Your Model Is Unfair, Are You Even Aware? Inverse Relationship Between Comprehension and Trust in Explainability Visualizations of Biased ML Models
Zhanna Kaufman, Madeline Endres, Cindy Xiong Bearfield, Yuriy Brun
Audit your ML dashboards for false confidence. If stakeholders trust your model but can't explain its bias metrics back to you, your visualization is backfiring. Test comprehension before deployment, not just usability.
Users trust biased ML models more when explainability visualizations are harder to understand. The easier it is to see the bias, the less they trust the system.
Method: Researchers tested five visualization types (bar charts, confusion matrices, decision trees, feature importance plots, and SHAP plots) across 180 participants. The inverse relationship held across all formats: participants who scored higher on comprehension tests showed significantly lower trust scores. SHAP plots, despite being the most detailed, produced the highest trust among users who couldn't actually interpret them correctly.

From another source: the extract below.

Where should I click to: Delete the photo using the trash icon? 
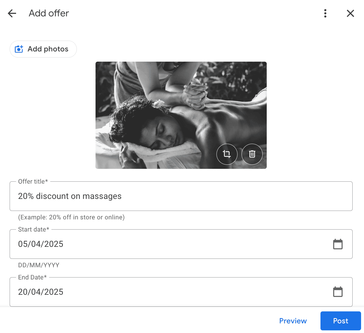(252, 154)
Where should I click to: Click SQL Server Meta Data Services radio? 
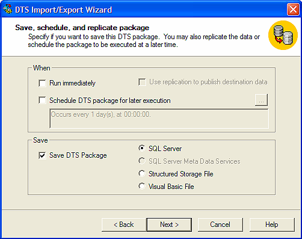tap(142, 161)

Caveats: Study focused on classification tasks with demographic bias. Doesn't address regression models or other bias types like sampling bias.
Reflections: Does the inverse relationship persist when users have domain expertise in ML fairness? · Can hybrid visualizations balance comprehension and trust without sacrificing either? · How does repeated exposure to biased model outputs affect the comprehension-trust relationship over time?